:: Passage provided

Home telehealth market could reach US$2.1 billion by 2010
A recently released white paper provided by Parks Associates concludes that "technological advances are taking over the home health industry." According to the report, the home health technology market in 2005 was US$450 million. By 2010, it could be US$2.1 billion, fueled mainly by telehealth services and online doctor consultations.
Already, digital glucose readers, blood pressure monitors, scales, motion sensors, even pillboxes can transmit patient information to alert remote caregivers of danger signs. Some technology even prompt patients to take care of daily health needs. The report concludes that the U.S. market for such services should reach 64 million patients by 2010.
Monitoring equipment is expensive, and sometimes is just given to patients for a short while to train them in healthy habits (such as weighing themselves daily to catch a sudden weight gain that could indicate a coming heart attack). The Parks Associate report predicts such equipment will become more common, particularly as a nursing shortage restricts home-care visits. Still, home health technology faces triple hurdles: health plans often don't cover it; caregivers don't advocate for it; and most current products are too expensive and hard to use.
An unrelated report by SpyGlass Consulting found that some devices require a high-speed Internet connection, which elderly people are unlikely to have. More successful manufacturers allow home monitoring equipment to transmit information over the phone line automatically.
One of the biggest debates in the home health technology field has been making the technology pay for itself. The usual strategy is to target so-called frequent flyers, patients who end up in the hospital several times a year. For them, reducing the hospital visits can easily cover costs for home monitoring equipment.
Many insurers aren't sophisticated enough to implement such strategies effectively, and want manufacturers to provide evidence of savings.
But many home technology companies are undercapitalised. That creates a Catch-22, writes report author, Harry Wang. "Many small companies have the expertise but not the financial resources to sponsor large-scale studies."
In other words, they can't sell more technology because they haven't done studies, and they can't do studies because they can't sell enough technology.
The report does not mention Intel, which has been aggressively promoting its health IT efforts and has teamed up with Kaiser Permanente. However, even Intel has said that the fragmented health care system does not necessarily provide a market for good products.
There are also policy barriers, particularly if patients live in a different state from clinicians who are monitoring them. Also, doctors are paid more for in-person visits to recommend health care.
But, the Parks Associate report states that, for some people, a mere Internet connection will change the way they have access to healthcare. For example, patients could describe symptoms over the phone and a clinician could decide whether a doctor visit was warranted.
Wang concludes that home health technology is building momentum as early players establish niches, the elderly population grows and the supply of clinicians gets tighter.
He predicts that Medicare will become more liberal in reimbursing for home technology services by 2008. Private payers, who can apply more flexible policies, could move more swiftly.
Ultimately, writes Wang, technology will reinvent health care. "The home will be as important a health care facility as physician offices, clinics and hospitals."

::::
:: Information shown

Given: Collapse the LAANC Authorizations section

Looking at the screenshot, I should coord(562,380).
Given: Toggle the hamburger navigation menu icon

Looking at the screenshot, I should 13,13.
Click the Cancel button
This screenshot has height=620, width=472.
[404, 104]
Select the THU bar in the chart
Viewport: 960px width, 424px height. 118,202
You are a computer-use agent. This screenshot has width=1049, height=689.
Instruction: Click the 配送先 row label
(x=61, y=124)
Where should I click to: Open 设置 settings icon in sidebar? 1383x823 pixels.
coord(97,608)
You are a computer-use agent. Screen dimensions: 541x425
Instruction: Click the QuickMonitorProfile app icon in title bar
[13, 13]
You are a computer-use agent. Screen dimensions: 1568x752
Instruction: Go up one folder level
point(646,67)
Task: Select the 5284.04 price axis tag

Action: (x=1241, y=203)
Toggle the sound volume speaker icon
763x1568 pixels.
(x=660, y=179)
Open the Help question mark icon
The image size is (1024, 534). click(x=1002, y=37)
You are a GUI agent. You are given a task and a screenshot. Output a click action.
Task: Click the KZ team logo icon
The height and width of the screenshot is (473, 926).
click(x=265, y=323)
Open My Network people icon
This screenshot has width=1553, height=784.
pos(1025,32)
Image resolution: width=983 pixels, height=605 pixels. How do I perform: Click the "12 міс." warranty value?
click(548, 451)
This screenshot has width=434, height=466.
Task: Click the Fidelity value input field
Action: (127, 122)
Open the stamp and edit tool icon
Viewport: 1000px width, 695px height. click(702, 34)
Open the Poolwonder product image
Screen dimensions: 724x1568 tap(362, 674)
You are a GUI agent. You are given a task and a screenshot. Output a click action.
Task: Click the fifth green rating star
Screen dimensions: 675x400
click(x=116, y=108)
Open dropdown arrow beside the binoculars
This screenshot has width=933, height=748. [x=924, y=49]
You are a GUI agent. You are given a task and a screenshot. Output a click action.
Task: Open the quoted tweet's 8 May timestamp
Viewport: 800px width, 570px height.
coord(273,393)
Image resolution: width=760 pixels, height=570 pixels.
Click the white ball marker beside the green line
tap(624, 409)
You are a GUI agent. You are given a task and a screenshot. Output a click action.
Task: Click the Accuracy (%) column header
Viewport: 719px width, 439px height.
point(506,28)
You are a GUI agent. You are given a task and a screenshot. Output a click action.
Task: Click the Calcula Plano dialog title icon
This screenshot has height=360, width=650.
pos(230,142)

::::

[Task statement] Copy the stretch of the home telehealth article above from "There are also" through "recommend health care.", word for word.

[Exercise solution]
There are also policy barriers, particularly if patients live in a different state from clinicians who are monitoring them. Also, doctors are paid more for in-person visits to recommend health care.